The alarm began to blare, but the wailing noise did not drown out a succession of dull, heavy thuds.
“We are attacked.” Who? I wonder. Perhaps Kryg’nth? A dull whoomp came from the direction of the nearest loading bay. Something dark and jagged flickered across the camera pickup before the entire control console died again with a massive thud that made the flooring shake. All the loading bays.
“We’re boarded,” cursed the Marocâin.
It wasn’t a question. Hadeishi was already sealing up his z-suit as Azulcay fumbled with his. The feeling of the suit gelling around his neck and face brought back a thousand memories. Wind was rattling the bamboo, making the surface of the stream flowing past at Musashi’s feet sparkle with tiny wavelets. A series of mossy boulders made an uneasy path to the far side. Kiyohara was poised on the largest of them, his nodachi slung insolently across his massive shoulders. “Come then,” the brigand shouted, “unsheath your famous blade, King of Swordsmen!” Behind him, on the far bank, the sally drew a raucous laugh from the dozens of ronin gathered there.
“Gun locker code?” Hadeishi was at the armored cabinet, but the battle-steel door was properly secured. The engineer nodded, his face paling. Despite obvious fear, his fingers were steady enough to punch in the authorization code and the gray metal doors swung aside to reveal a brace of shipguns and two bandoliers of ammunition.
“Pretty light,” Mitsuharu muttered, pulling a Bloem-Voss TK6 from the padded cradle. The civilian weapon only carried a single kind of round, a ship-safe flechette, and lacked a grenade launcher or a thermal sight. The Nisei had the bandolier over his shoulder and secured, with the gun tucked under his arm and lanyard snugged to his tool belt before the engineer had even managed to get the ammunition and snub-nosed rifle out of the cabinet.
“Let me,” ordered the Nisei, quickly righting the civilian’s gear. “Follow me and shoot at anything you don’t recognize. But, please, not the ba
ck of my head.” The proper helmet for the z-suit slid down over Hadeishi’s brow and he locked the neckring with a practiced twist of his fingers.
* * *
A moment later, Mitsuharu eased out into the main corridor connecting the cargo bays to the shipcore.
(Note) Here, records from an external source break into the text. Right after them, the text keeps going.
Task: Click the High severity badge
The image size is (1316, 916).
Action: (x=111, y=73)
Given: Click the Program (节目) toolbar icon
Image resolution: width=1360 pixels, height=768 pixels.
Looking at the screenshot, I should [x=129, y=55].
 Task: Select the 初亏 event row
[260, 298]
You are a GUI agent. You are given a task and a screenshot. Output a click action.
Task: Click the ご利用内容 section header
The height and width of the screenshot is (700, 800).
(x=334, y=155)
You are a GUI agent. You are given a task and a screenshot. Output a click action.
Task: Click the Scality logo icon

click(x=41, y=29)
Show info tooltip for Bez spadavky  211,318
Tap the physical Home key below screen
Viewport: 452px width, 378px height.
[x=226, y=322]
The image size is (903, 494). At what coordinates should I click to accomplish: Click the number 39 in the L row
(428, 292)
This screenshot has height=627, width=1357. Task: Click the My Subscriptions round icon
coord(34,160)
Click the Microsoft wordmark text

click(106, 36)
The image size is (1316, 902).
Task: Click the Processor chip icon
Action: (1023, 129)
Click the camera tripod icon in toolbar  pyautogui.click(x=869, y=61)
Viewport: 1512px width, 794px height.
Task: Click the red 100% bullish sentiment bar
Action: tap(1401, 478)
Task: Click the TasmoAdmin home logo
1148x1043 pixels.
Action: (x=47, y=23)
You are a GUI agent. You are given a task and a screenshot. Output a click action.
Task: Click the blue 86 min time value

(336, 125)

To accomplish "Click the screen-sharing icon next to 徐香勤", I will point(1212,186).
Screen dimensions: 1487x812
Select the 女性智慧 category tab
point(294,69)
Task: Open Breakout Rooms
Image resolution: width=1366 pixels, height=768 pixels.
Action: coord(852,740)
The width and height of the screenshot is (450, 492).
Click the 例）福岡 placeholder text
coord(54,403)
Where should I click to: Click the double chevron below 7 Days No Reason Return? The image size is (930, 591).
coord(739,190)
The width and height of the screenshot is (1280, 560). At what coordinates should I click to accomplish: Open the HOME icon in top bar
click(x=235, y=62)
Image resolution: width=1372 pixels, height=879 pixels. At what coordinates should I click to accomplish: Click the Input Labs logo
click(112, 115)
The overhead lights were flickering on and off as something interfered with environmental power, so he tripped the nearest panel and killed them entirely. Azulcay’s breathing was harsh and fast in his ear.
“What’s—” Two crewmen bolted down the passageway towards them, followed immediately by a stabbing flare of gunfire. One of the spacers staggered and spun around, crashing into a wall. The other threw himself down, caught on the nonskid decking, and scrambled past them on hands and knees. Behind the gun-flashes, five or six bulky figures advanced at a quick pace, the muzzle of the leader’s gun glowing like a hot star in the gloom.
The sideways, skittering approach of the invaders told the Nisei all he needed to know about the enemy which had overtaken them. Khaiden, he thought, a brief flash of memory bringing back visions of a bulky starship breaking apart under the impact of three well-placed shipkillers. The Cornuelle had taken severe structural damage in that affray, but shipboard losses had been light. We were lucky, part of his mind commented as he moved. They thought we were too small to—
Hadeishi squeezed off a burst just low of the enemy gun in his sights, then darted aside into the corridor, his shipgun pointed at the floor. Answering fire raked the wall, shredding the paneling and sending the Marocâin into the nearest room with a yell. One of the Khaiden was down, and the others rushed forward. Mitsuharu stepped in, emptied the rest of his clip into the nearest hostile at point-blank range and then darted past, trying to burst past the following two in the darkness.
The roar of Imperial guns filled the corridor behind him as the other crewman and the engineer opened up. Flechettes hissed past, spattering from his armor and Mitsuharu felt something clip his shoulder. He stumbled, thrown off balance and into the last of the Khaiden boarders.